What's the ultimate advice an amateur cartoonist can get? |
Just about every cartoonist has sometime in his or her life dished out advice they feel will be helpful to anyone else entering their field. Charles Schulz once stressed the importance of a good formula. Formulas are the backbone of all good comics, he said.
Well, he couldn't
have been more WRONG!! That's right, it's possible for the
creator of Peanuts to be wrong on something. If you haven't
noticed, cartoonists who stick to the same string of gags for a
long time in a strip eventually have two options. They can keep
going for 30 more years and bore everyone, or they can abruptly
quit and make everyone cry. Avoid formulas, people. No matter how
often they work.
And this is the thing. I read the advice a lot of cartoonists
give and it's not always universally true. Cartoonists are a
diverse lot, and different methods work for different people. And
they all seem to think theirs is the only way. Some tell you to
go to art classes and study anatomy and perfect the human figure
and draw realistically more often. Some tell you to forget that
and draw as imperfect and 2-D as you want to because they'll buy
it anyway. Some tell you to draw fast because people will demand
fast results; others tell you to take your time. Of course, these
advice things always come to a point: what the cartoonist feels
is the ULTIMATE THING TO REMEMBER.
Some have said that the MOST IMPORTANT THING is to get a sketch
pad and fill it with drawings and keep doing that forever. I
tried it once...I didn't care for it much. It's just not my
thing. I can't JUST draw. I have to always be going somewhere
with it. My boxes are filled with stories, not just pictures.
Some say the MOST IMPORTANT THING is to have fun at all times! If
it feels good(to draw it), do it! "You're in this to make
YOU happy, and if you draw things that make YOU happy, OTHERS
will like it as well!" they say. Well, up to a point that's
true, but this philosophy can be deadly if taken too far. Did you
know it IS possible for you to be wrong on something? If you put
something in a cartoon that you think is funny, but your editor
doesn't think it's funny, and your readers don't think it's
funny, and no one thinks it's funny, and people are writing you
letters saying the thing you're doing is dragging the cartoons
down and to stop doing it immediately....FOR CRYING OUT LOUD
LISTEN TO THEM AND STOP DOING IT. The Star Wars prequels may be
making George Lucas happy, but do they please anyone else other
than George Lucas? Know this well...you are not always right, no
matter how good it makes you feel to think that.
So, what do I
think is the most important thing? I think it's something that's
often overlooked, and tragically so. The most important thing,
the thing that should always be on a cartoonist's mind, is
his/her relationship with their audience.
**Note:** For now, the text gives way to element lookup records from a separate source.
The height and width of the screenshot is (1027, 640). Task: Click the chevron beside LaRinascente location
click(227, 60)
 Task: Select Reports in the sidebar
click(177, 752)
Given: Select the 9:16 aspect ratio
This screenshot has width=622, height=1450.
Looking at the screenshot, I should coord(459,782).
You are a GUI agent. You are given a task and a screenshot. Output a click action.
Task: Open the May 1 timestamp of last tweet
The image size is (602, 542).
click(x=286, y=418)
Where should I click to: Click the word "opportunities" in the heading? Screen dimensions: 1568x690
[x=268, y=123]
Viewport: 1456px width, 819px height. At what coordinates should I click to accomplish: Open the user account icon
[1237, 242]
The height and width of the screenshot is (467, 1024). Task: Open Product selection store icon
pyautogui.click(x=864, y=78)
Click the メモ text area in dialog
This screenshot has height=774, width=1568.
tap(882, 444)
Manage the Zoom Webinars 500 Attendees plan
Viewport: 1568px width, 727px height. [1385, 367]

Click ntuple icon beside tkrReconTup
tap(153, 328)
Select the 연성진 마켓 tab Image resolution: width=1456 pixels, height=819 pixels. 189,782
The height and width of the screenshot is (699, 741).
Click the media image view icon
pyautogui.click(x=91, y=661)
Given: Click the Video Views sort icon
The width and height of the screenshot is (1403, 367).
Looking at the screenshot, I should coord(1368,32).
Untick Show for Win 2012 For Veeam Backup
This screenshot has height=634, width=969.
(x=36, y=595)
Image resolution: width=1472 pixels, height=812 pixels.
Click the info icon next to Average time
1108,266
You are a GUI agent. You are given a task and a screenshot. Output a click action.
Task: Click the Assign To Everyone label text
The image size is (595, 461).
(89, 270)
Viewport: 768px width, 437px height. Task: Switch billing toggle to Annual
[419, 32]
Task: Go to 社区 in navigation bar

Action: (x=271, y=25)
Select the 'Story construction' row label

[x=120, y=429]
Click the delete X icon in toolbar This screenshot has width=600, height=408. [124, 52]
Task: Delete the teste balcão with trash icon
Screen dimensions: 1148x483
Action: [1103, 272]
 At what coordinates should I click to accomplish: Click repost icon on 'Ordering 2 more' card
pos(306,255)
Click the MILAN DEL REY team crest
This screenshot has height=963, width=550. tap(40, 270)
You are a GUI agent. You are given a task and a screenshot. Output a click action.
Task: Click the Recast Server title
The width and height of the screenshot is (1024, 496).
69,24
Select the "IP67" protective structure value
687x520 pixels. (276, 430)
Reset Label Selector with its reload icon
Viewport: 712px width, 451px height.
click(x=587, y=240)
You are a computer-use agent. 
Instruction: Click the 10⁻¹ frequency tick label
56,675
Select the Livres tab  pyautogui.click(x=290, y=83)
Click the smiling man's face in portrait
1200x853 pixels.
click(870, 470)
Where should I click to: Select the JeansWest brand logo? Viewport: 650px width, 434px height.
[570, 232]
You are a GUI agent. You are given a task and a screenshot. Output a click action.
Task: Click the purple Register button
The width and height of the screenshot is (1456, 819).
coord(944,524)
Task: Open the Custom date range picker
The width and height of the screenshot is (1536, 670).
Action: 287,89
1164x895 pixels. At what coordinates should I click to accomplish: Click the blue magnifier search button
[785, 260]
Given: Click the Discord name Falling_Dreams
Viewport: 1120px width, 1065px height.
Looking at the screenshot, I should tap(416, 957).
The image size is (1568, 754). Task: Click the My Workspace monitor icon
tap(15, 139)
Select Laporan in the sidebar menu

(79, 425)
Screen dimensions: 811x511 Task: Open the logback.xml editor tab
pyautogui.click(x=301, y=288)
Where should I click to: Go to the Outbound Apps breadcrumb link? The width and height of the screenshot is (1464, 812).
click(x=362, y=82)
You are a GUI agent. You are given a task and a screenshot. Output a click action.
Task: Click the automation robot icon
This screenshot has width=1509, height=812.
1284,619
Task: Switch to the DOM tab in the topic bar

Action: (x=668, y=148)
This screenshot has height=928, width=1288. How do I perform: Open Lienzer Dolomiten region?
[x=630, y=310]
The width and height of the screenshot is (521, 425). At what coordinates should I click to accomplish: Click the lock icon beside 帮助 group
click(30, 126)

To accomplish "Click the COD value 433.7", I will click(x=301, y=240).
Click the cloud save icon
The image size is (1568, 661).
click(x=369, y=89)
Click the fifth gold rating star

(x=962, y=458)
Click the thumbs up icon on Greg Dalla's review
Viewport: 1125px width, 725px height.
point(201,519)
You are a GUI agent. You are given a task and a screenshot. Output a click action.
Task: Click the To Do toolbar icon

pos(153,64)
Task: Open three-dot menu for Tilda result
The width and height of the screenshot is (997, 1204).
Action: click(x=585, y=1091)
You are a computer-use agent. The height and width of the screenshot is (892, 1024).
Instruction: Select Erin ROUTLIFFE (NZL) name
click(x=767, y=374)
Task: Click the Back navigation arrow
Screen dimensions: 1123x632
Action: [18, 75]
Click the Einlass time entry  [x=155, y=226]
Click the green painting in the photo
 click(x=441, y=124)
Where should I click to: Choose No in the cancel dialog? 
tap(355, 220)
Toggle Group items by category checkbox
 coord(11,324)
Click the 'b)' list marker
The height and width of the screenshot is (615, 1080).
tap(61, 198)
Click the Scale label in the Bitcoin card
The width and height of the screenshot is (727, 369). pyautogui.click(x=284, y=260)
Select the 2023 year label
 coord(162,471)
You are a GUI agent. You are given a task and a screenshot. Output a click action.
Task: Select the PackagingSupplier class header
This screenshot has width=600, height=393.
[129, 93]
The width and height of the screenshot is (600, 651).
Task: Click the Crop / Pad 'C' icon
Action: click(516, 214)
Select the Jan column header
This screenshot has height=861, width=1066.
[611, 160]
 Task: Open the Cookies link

This is what's always forefront in my mind. Drawing
cartoon stories is fun, but it just doesn't feel complete to me
unless someone else sees it, and likes it. There are few joys
greater to me than hearing I really made someone's day. I love
entertaining others with this stuff. And I'm always trying to
make it better based on their feedback and what they tell me.
People need to sit down to whatever you draw for a living, and
know--just know--that they're going to have a good time.
I don't care if I particularly liked a certain story. What really
matters to me is if YOU liked it.
Try to entertain your audience as much as possible. Try to surprise them, try to make them laugh, try to make them cry. Never underestimate their intelligence and never do something to deliberately tick them off. Remember, these are real people out there. When they're having a good time in unison with you, it's the greatest feeling in the world.